#### [Exercise instructions]
State how many of the lines below contain the string "width", treating uppercase and lowercase letters as distinct. Reply with the number alone.

#### [Record excerpts]
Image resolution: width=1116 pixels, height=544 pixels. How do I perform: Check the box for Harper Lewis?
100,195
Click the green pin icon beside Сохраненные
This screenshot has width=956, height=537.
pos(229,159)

#### [Final result]
2